Rheoinformatic

Network Science

We use network science to study the collective dynamics and structural features that give rise to different rheological properties. In soft materials, the relationship between stress and deformation is generally linked to their underlying microstructure and its evolution under flowing conditions. However, these systems are commonly complex and disordered, which makes it hard to identify structural features and track their effects. Network science provides a suite of tools to help us solve this challenge. By representing the entire system of interacting particles as a network, we are able to study their collective behavior and reveal previously hidden details that link the micro and macro scales. The goal of this research is to quantify mesoscale and understand its coupling to micro and macro scales. These truly informed multiscale relationships may hold the key to design of new soft materials with rheological properties from particle microstructure.
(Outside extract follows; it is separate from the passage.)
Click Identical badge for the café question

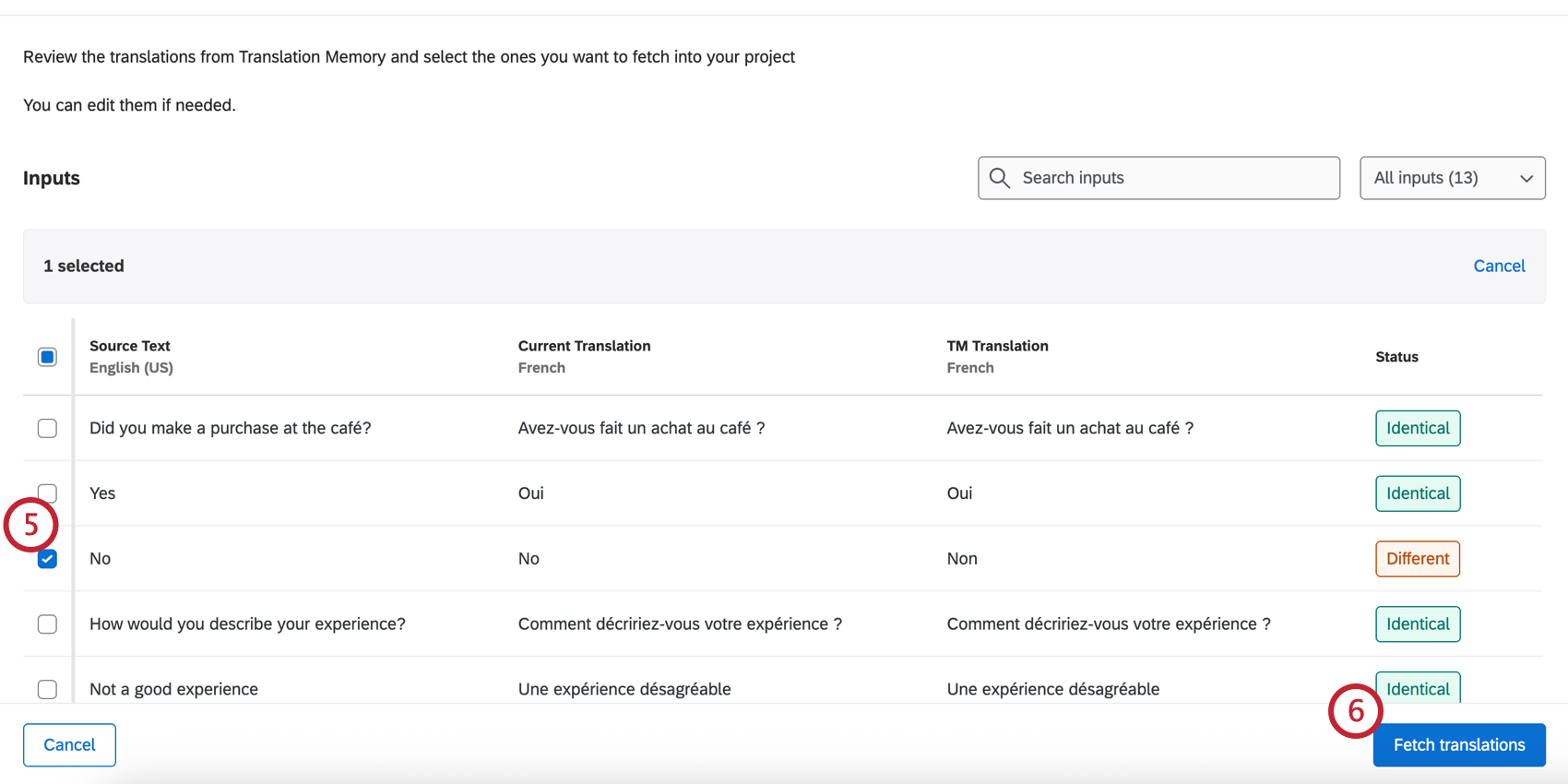tap(1417, 428)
Browse All Network Science Publications

Emergence of rigidity in particulate networks

We use well-established tools from network science community to study the topology of different particulate networks, with the ultimate goal of understanding the emergence of rigidity [and plasticity] in different colloidal networks. This approach has allowed us to predict dynamic properties, like gel elasticity, using only static information about the particle structure. We also use topological information to develop coarse-graining descriptions in line with the fractal and hierarchical nature of colloidal structures, allowing us to dynamically group these systems into networks of clusters. Many of these projects are done in collaboration with experimentalists, who pair our particle simulations with confocal imaging and analysis of real world colloidal networks. We are very excited about learning network-like features that describe physical properties of soft glassy materials. For instance we have recently developed a resilience-rigidity duality framework in attractive colloidal gels that allows for systematic study of colloidal gelation beyond experimental limits.

Networks in transition

The formation and breaking of colloidal networks are key features of their rheological response under flow. We study these dynamic processes by looking at the force networks that connect interacting particles in simulation. This has allowed us to identify the structural changes that bring about shear thickening in dense suspensions and yielding and rate-dependent rheology in colloidal gels. We use this information to study the physics that drives these processes, and to make predictions about new systems’ rheology using network analysis. With dense suspensions, we have focused on studying emergent dynamics at the force cluster scale that results in so-called discontinuous shear-thickening, and on the time-dependent stress response of different dense suspensions coupled with such dynamics.